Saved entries
■ ■ ■ ■ ■

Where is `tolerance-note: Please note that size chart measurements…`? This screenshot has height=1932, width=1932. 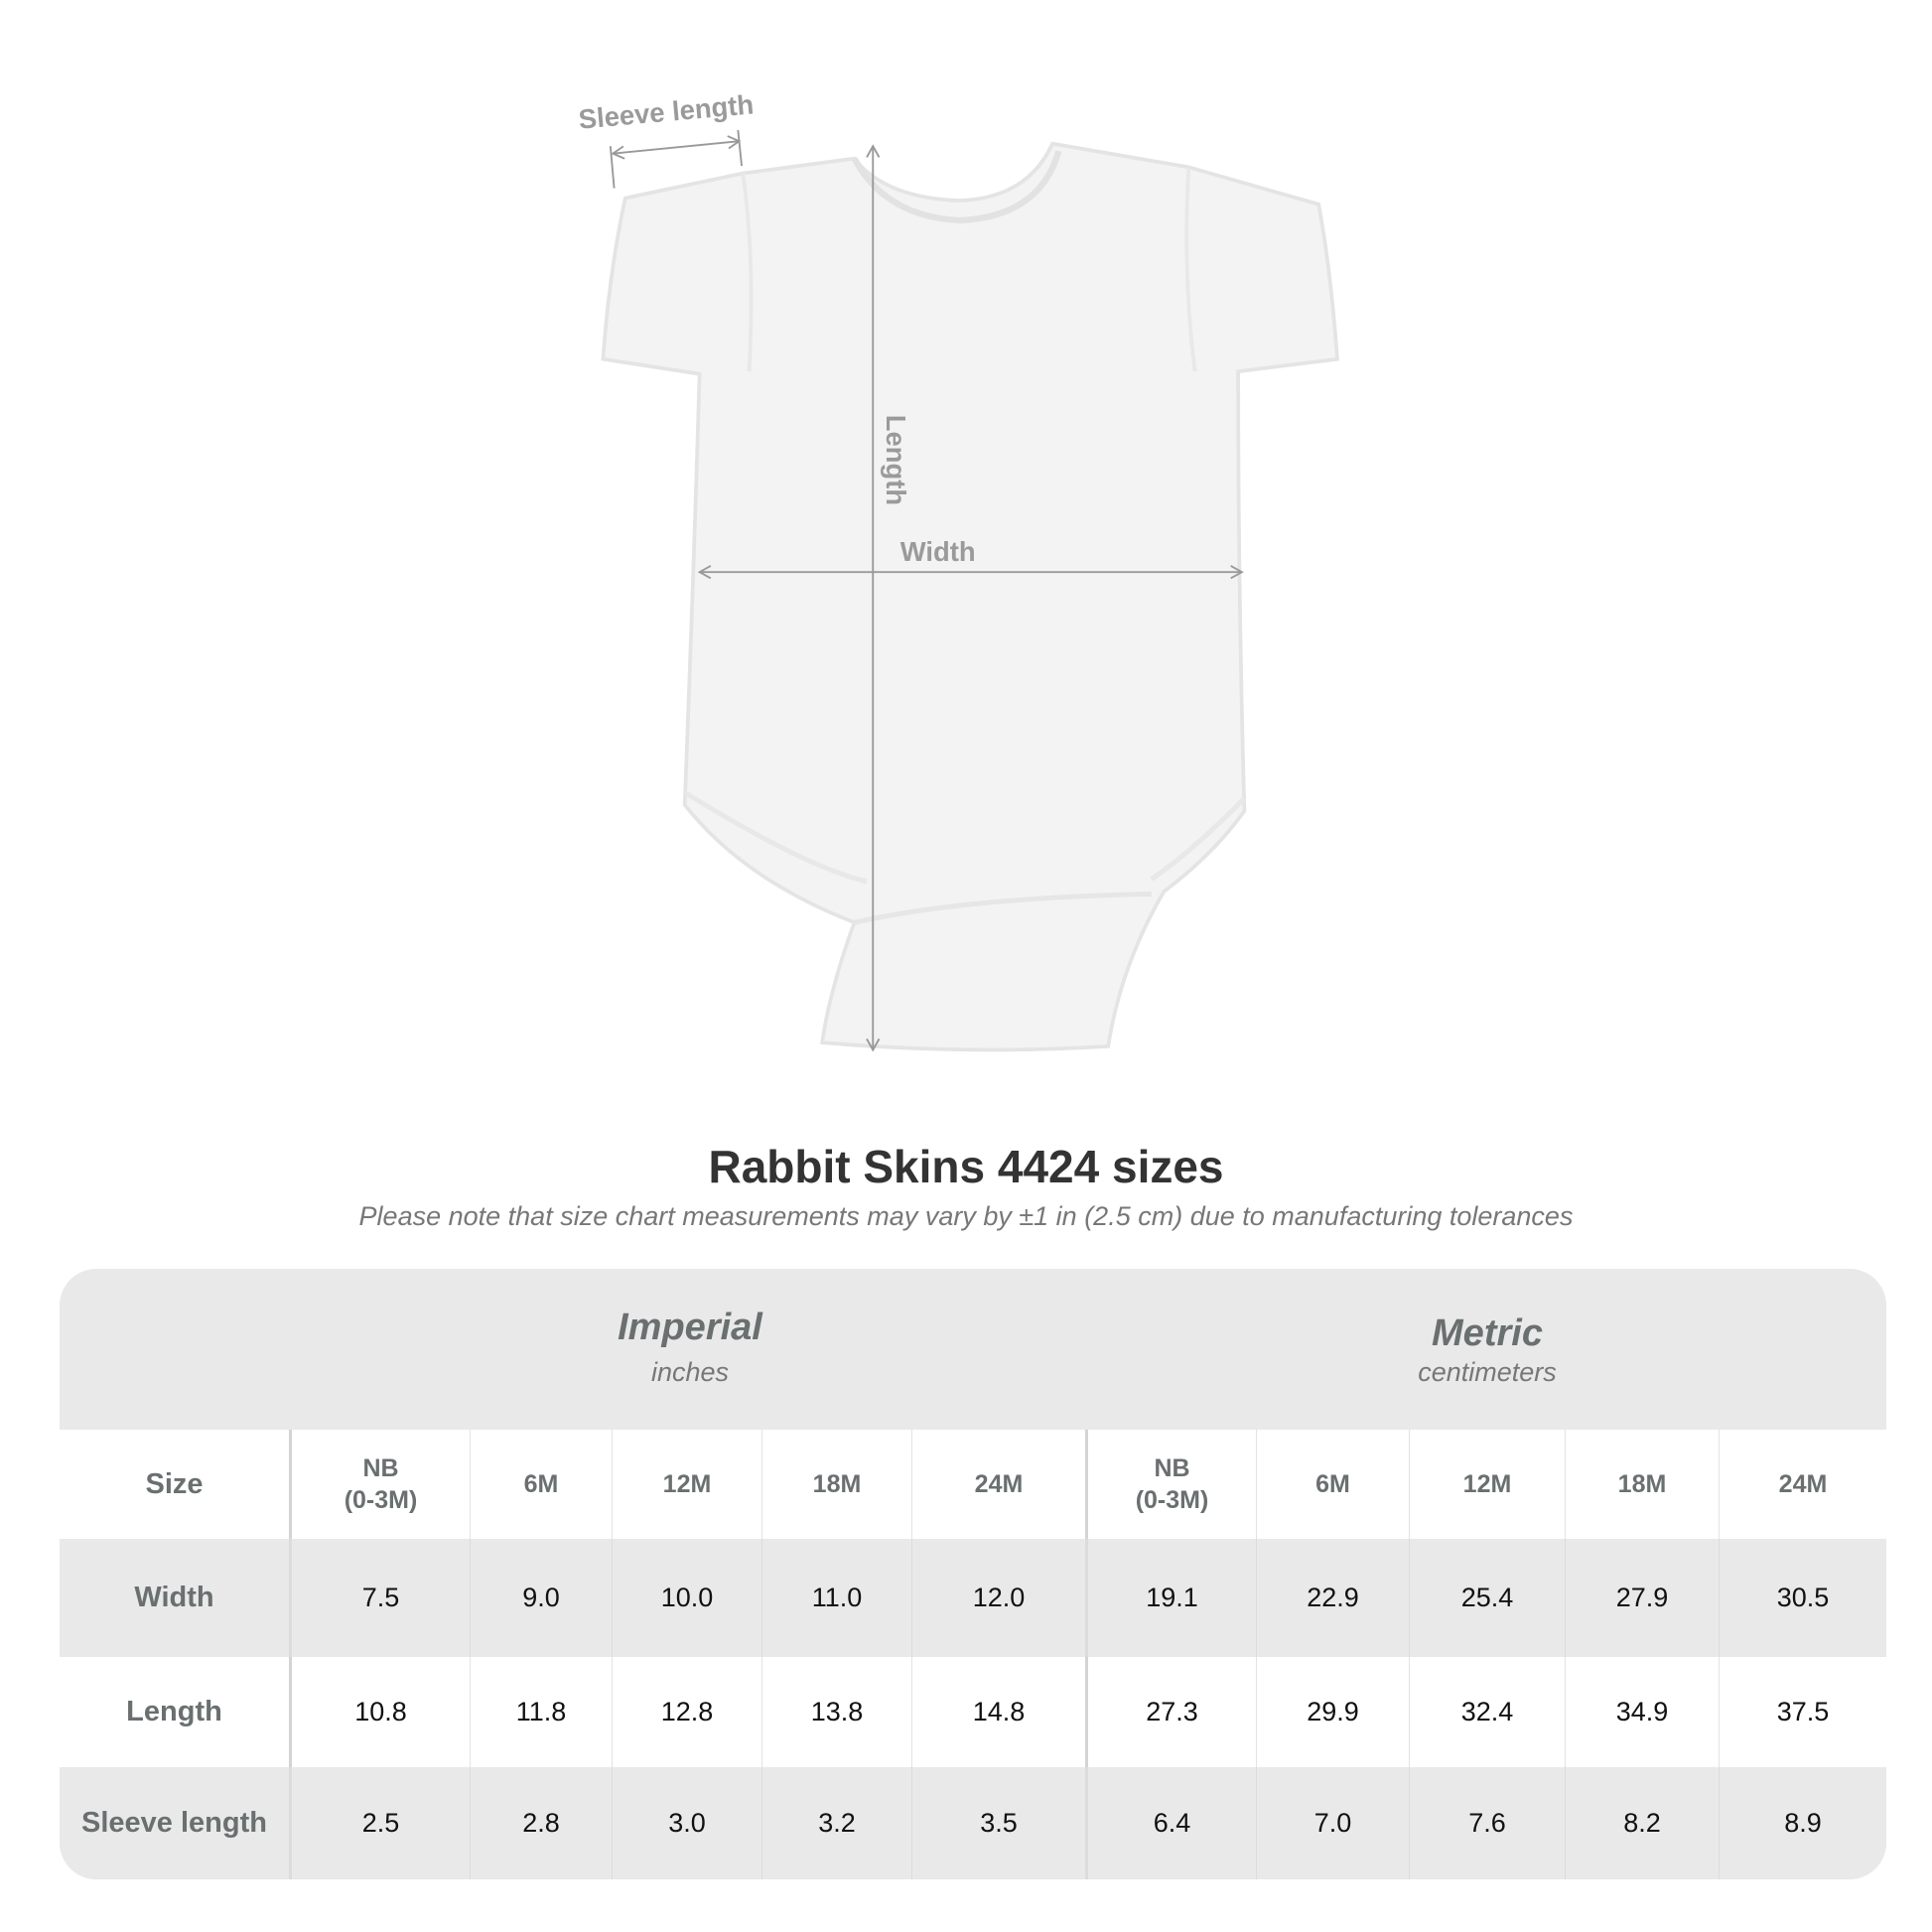 tolerance-note: Please note that size chart measurements… is located at coordinates (966, 1216).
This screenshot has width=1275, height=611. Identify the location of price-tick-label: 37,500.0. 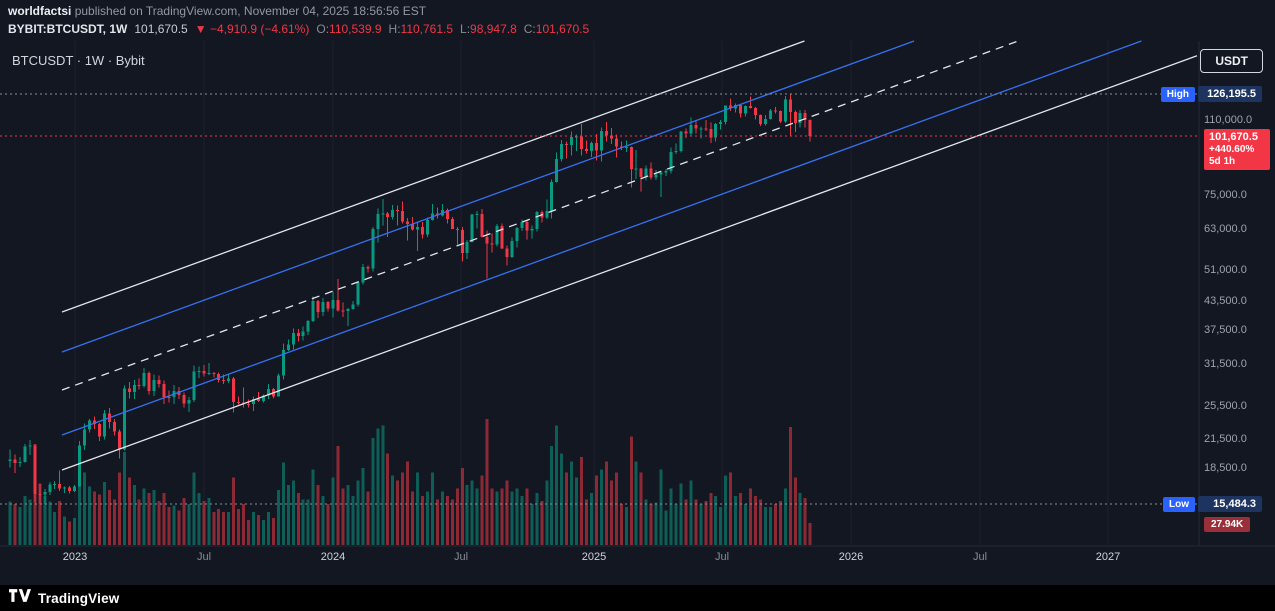
(1226, 330).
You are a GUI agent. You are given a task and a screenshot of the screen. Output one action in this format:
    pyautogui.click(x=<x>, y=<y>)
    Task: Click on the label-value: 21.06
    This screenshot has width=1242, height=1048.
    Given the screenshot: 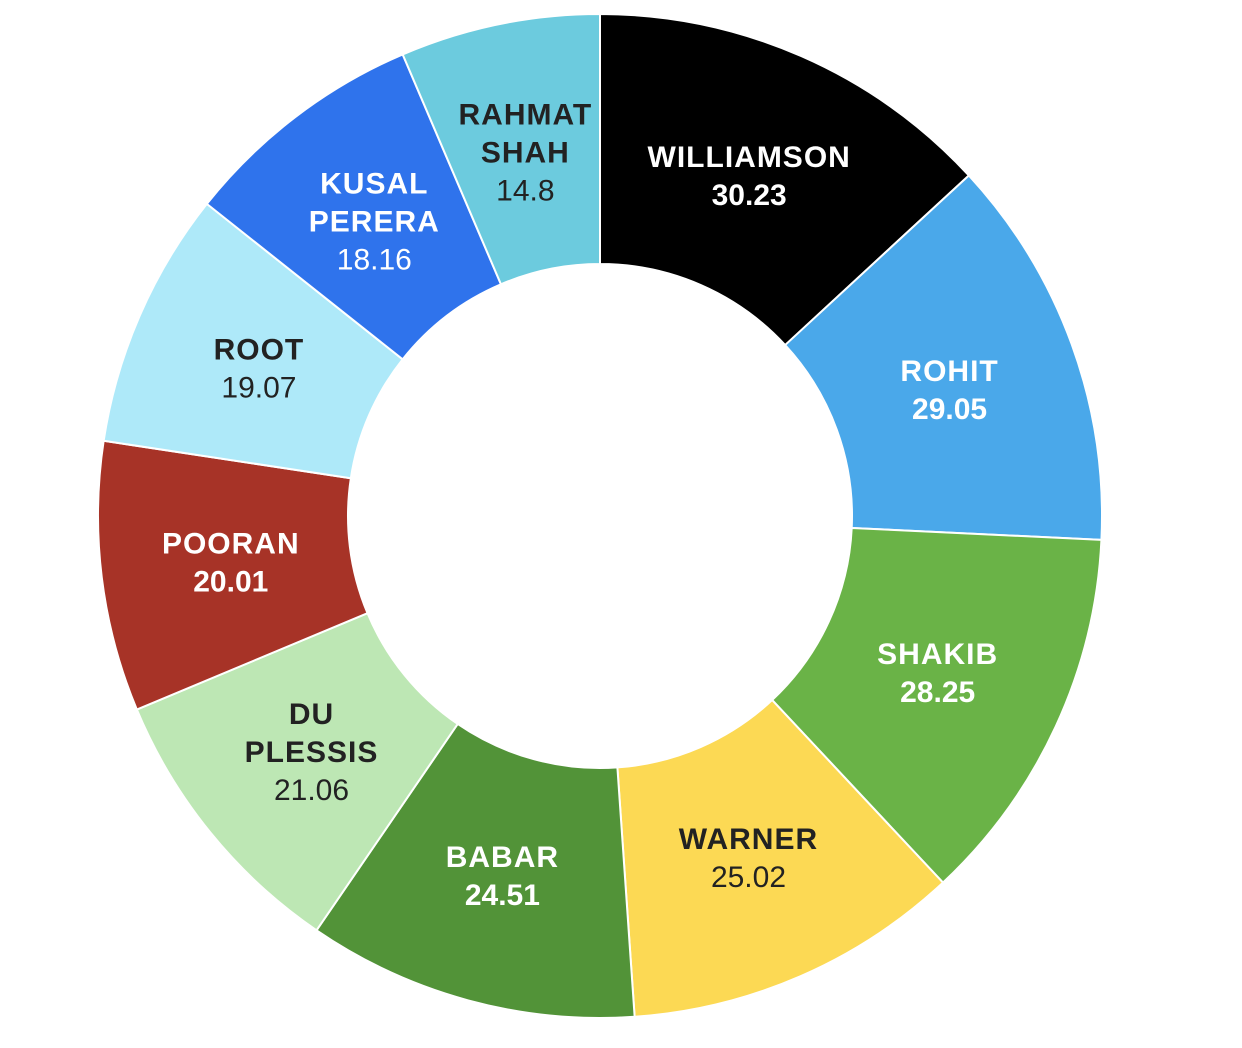 What is the action you would take?
    pyautogui.click(x=312, y=790)
    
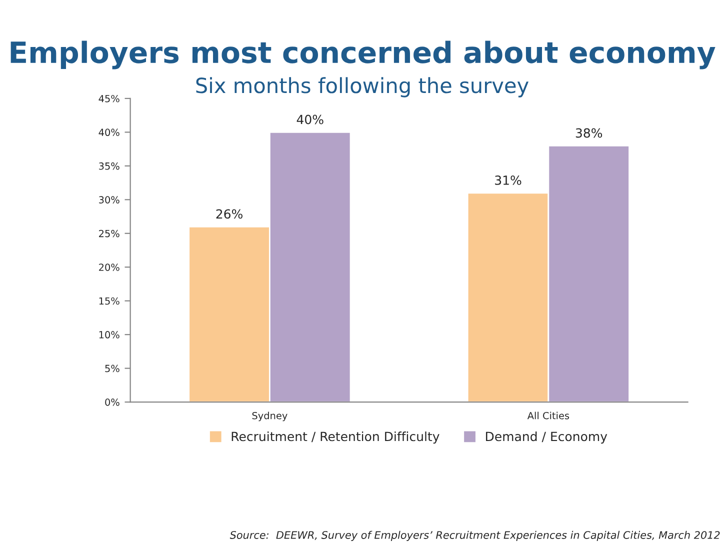 The width and height of the screenshot is (724, 547). What do you see at coordinates (310, 119) in the screenshot?
I see `data-label: 40%` at bounding box center [310, 119].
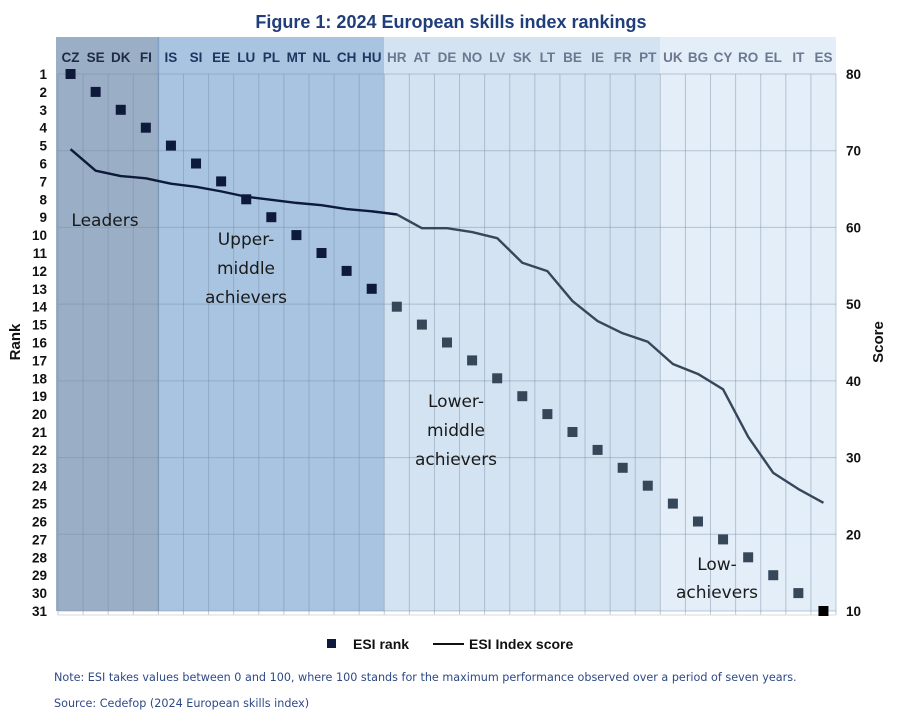 The image size is (902, 722). What do you see at coordinates (43, 164) in the screenshot?
I see `rank-tick-label: 6` at bounding box center [43, 164].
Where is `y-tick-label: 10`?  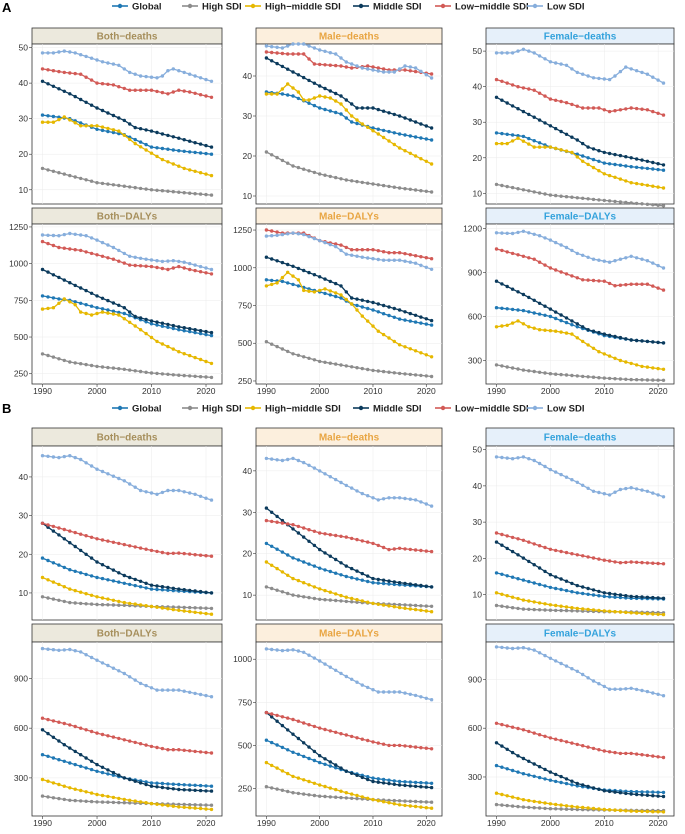
y-tick-label: 10 is located at coordinates (248, 196).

■ ■ ■ ■ ■

_Task directions_
Put everything from the line containing "This screenshot has width=1275, height=611." down to the line containing "(1226, 330)." into a JSON list of strings, one string per line, with blank lines omitted. Leave the pictures out of the answer.

_Result for this exercise_
[
  "This screenshot has width=1275, height=611. Identify the location of price-tick-label: 37,500.0. ",
  "(1226, 330)."
]